As you can see, there are similarities here, but the refeed day is much more carefully planned and considered.
Avoiding Mistakes on Refeed Days
It’s easy to make mistakes handling your refeed days, especially if you’re new to the idea of carb-cycling.
However, if you follow a few simple guidelines, you can sidestep most errors and keep your weight loss from plateauing.
Here are some of the most common mistakes rookies make.
#1. How Many Carbs to Refeed
Generally, refeeds can range from 300 to 1000 grams of carbs in a day, with the upper limit normally belonging to bodybuilders and other athletes who are “cutting weight” for competitions.
How many carbs you use on your refeed days depends on a number of factors, including genetics, muscle mass, amount of weight to lose, and metabolic rate.
You should also consider how hard you’re working out and how long you’ve been on a low-carb diet.
If you have a high carb day and the resultant energy boost doesn’t last you more than two days, then you didn’t eat enough.

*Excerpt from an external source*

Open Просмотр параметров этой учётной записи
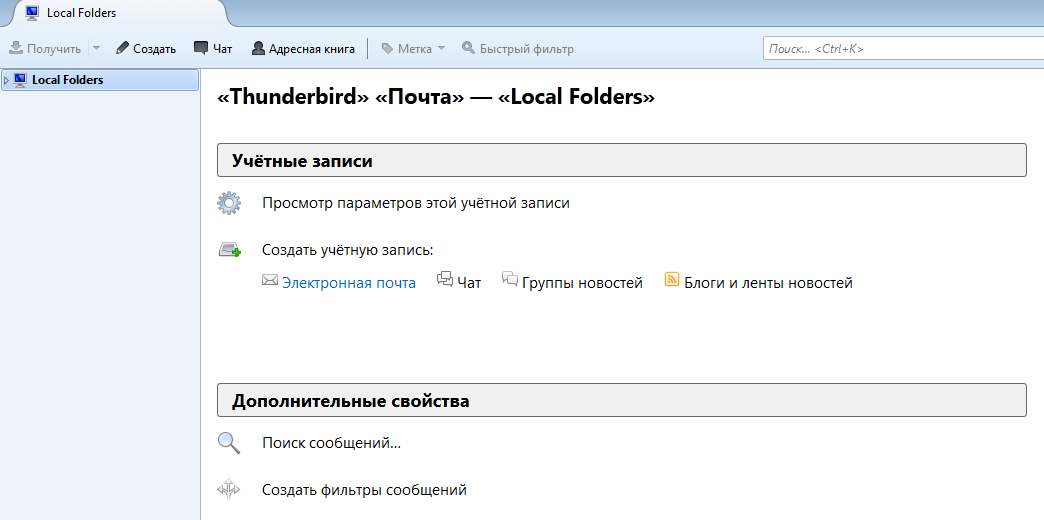Screen dimensions: 1044x520 pyautogui.click(x=415, y=203)
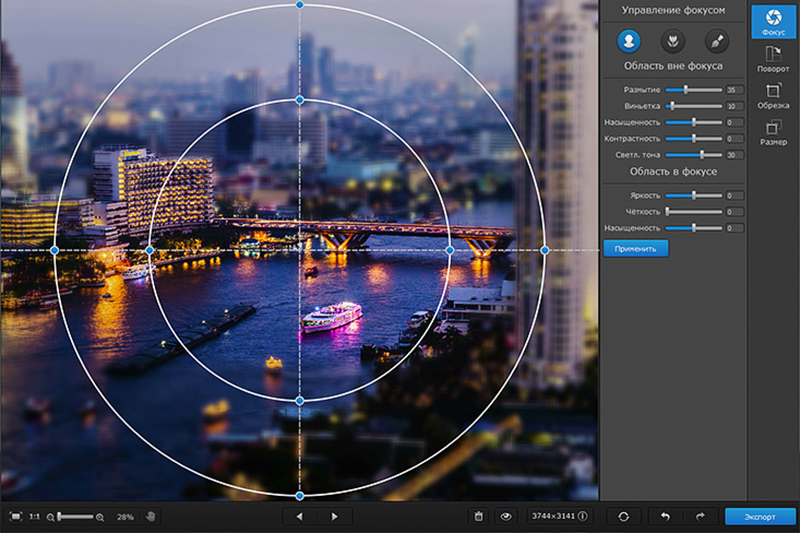800x533 pixels.
Task: Open the Размер (resize) tool
Action: [x=772, y=132]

Conversely, if you have a refeed day and feel bloated, nauseated, or grumpy the next day – you’ve eaten way too much.
#2. Not Staying Low-Carb for Long Enough
You need to deplete your glycogen (energy) stores before you give yourself a refeed day.
This means working out, or at least incorporating some movement into your day. The harder you work out, the more often you can refeed.
The number of days between refeeds depends on how much cardio you do, how hard you work out, how much you need to lose, if you’ve plateaued already, metabolic speed, hormonal changes, and other factors.
This is not an exact science.
Those with slow metabolisms can go a week to ten days with refeeding.
If your metabolism is lightning-fast, however, you may only make it two to four days before you need those high carbs.
Everyone’s body is different, so you’re really going to have to experiment with this.
Try this: do three days of low-carb then one refeed day. If you don’t see any weight loss, add a few days of low-carb before refeeding and see if your results change.
Confusing Cheat and Refeed Days
Earlier, we outlined the difference between cheat and refeed days.
Too many people on low-carb diets see their refeed days as a way to eat whatever they want, without paying attention to nutrition or calorie count.
You should still be counting carbs (and calories) on refeed days to get the full benefit of carb cycling. In fact, you can easily consume 10,000 calories in a single day without realizing you’re doing it.
To avoid this, do a controlled refeed, where you focus on counting carbs and other macronutrients, while still allowing yourself the freedom to eat some foods normally outside your low-carb boundaries.
Taking It Slow for Maximum Results
The best way to avoid refeed day mistakes is to listen to your body and take the time to discover what works for you.
If you systematically map out your refeed days and record the results, you’ll learn the exact combination of carbs, calories, and macronutrients that will give your weight loss the biggest boost.